- ACTIVITY 1 -
Copy the passage of the depression treatment text that begins with "Mayberg and co- investigators" and ends with "to treating depression.", and change "personalized approach" to "individualized approach".
- ACTIVITY 2 -
According to the depression treatment text, how many patients were recruited for the PReDICT study?

- TEXT -
===============

A specific pattern of activity on brain scans could help clinicians to identify whether psychotherapy or antidepressant medications is more likely to help depressed individuals, finds a new study from Emory University.
The study, called PReDICT, randomly assigned patients to 12 weeks of treatment with one of two antidepressant medications or with cognitive behavioral therapy (CBT). At the start of the study, patients underwent a functional MRI brain scan, which was then analyzed to see whether the outcome from CBT or medication depended on the state of the brain prior to starting treatment. The study results are published as two papers in the March 24 online issue of the American Journal of Psychiatry.
‘Brain scans may offer best approach to choose whether psycotherapy or antidepressant medications is more likely to benefit patients from depression.’
The MRI scans identified that the degree of functional connectivity between an important emotion processing center (the subcallosal cingulate cortex) and three other areas of the brain was associated with the treatment outcomes. Specifically, patients with positive connectivity between the brain regions were significantly more likely to achieve remission with CBT, whereas patients with negative or absent connectivity were more likely to remit with antidepressant medication.
"All depressions are not equal and like different types of cancer, different types of depression will require specific treatments. Using these scans, we may be able to match a patient to the treatment that is most likely to help them, while avoiding treatments unlikely to provide benefit," says Helen Mayberg, MD, who led the imaging study. Mayberg is a Professor of Psychiatry, Neurology and Radiology and the Dorothy C. Fuqua Chair in Psychiatric Imaging and Therapeutics at Emory University School of Medicine.
Mayberg and co- investigators Boadie Dunlop, MD, Director of the Emory Mood and Anxiety Disorders Program, and W. Edward Craighead, PhD, J. Rex Fuqua Professor of Psychiatry and Behavioral Sciences, sought to develop methods for a more personalized approach to treating depression.
Current treatment guidelines for major depression recommend that a patient's preference for psychotherapy or medication be considered in selecting the initial treatment approach. However, in the PReDICT study patients' preferences were only weakly associated with outcomes; preferences predicted treatment drop-out but not improvement. These results are consistent with prior studies, suggesting that achieving personalized treatment for depressed patients will depend more on identifying specific biological characteristics in patients rather than relying on their symptoms or treatment preferences. The results from PReDICT suggest that brain scans may offer the best approach for personalizing treatment going forward.
In recruiting 344 patients for the study from across the metro Atlanta area, researchers were able to convene a more diverse group of patients than other previous studies, with roughly half of the participants self-identified as African-American or Hispanic.
"Our diverse sample demonstrated that the evidence-based psychotherapy and medication treatments recommended as first line treatments for depression can be extended with confidence beyond a white, non-Hispanic population," says Dunlop.
"Ultimately our studies show that clinical characteristics, such as age, gender, etc., and even patients' preferences regarding treatment, are not as good at identifying likely treatment outcomes as the brain measurement," adds Mayberg.

===============

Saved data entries
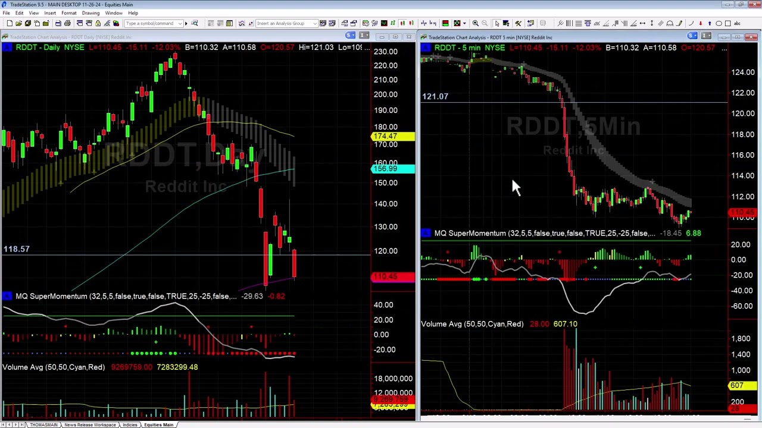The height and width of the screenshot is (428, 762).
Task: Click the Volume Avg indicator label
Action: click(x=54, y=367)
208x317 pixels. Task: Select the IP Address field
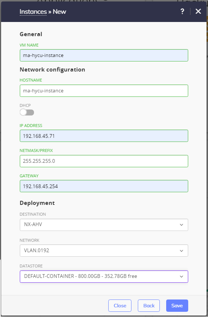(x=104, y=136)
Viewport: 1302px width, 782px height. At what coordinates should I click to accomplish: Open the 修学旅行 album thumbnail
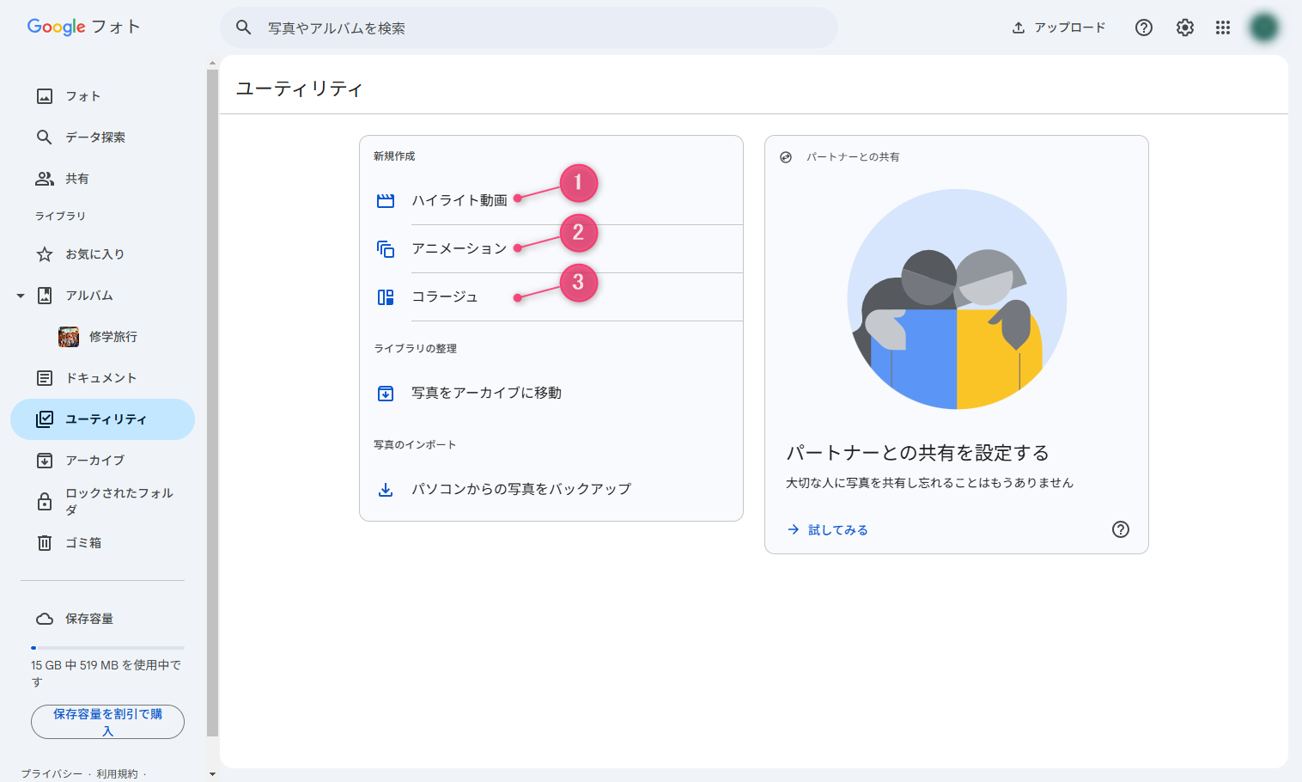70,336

===============

- REPLY 1 -
Mayberg and co- investigators Boadie Dunlop, MD, Director of the Emory Mood and Anxiety Disorders Program, and W. Edward Craighead, PhD, J. Rex Fuqua Professor of Psychiatry and Behavioral Sciences, sought to develop methods for a more individualized approach to treating depression.

- REPLY 2 -
344 patients.